El informe añade que muchos turistas desean combinar estas experiencias con actividades vacacionales más tradicionales, como visitas a balnearios y otros tratamientos relajantes.
En comparación con informes anteriores, uno de los cambios más significativos es el número de encuestados, el 59 %, que afirmaron que les gustaría conocer a los agricultores y productores, lo que supone un aumento del 10 % con respecto a 2019.

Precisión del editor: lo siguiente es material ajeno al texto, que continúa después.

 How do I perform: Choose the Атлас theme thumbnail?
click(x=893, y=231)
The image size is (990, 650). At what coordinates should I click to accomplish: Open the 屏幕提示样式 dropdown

Si bien el interés por las experiencias más tradicionales predomina entre los mayores de 55 años, el interés por las experiencias activas predomina entre los millennials y la Generación Z, con un 60 % que expresa interés en cenas a la luz de las velas en los olivares y un 54 % que desea participar en la cosecha.
«El potencial de este sector, gracias a su historia centenaria, su conexión con el territorio y el paisaje, y las propiedades beneficiosas de los productos, parece estar en gran parte sin explotar», afirmó Garibaldi.
En general, el informe reveló que el sector del olivo tiene el mayor potencial de crecimiento entre todos los tipos de experiencias gastronómicas y enológicas. Sin embargo, sigue existiendo una brecha significativa entre el interés y la disponibilidad.
Michele Sonnessa, presidente de Città dell’Olio, se mostró de acuerdo y señaló que el evento de Matera fue un éxito porque sentó las bases para una cooperación fructífera y duradera entre los diez países mediterráneos interesados en desarrollar el oleoturismo.
«Ha llegado el momento de dar un paso adelante y convertir el turismo del olivo en una experiencia comunitaria que incluya la cadena de producción y la hostelería», afirmó. «El oleoturismo se convierte así en “turismo comunitario”, una oportunidad para dar valor al aceite de oliva virgen extra y una mayor rentabilidad a los olivicultores, así como para promover nuestras regiones, ricas en historia e identidad».
La primera reunión oficial del recién creado foro euromediterráneo de turismo del olivo se celebrará en Apulia en 2024.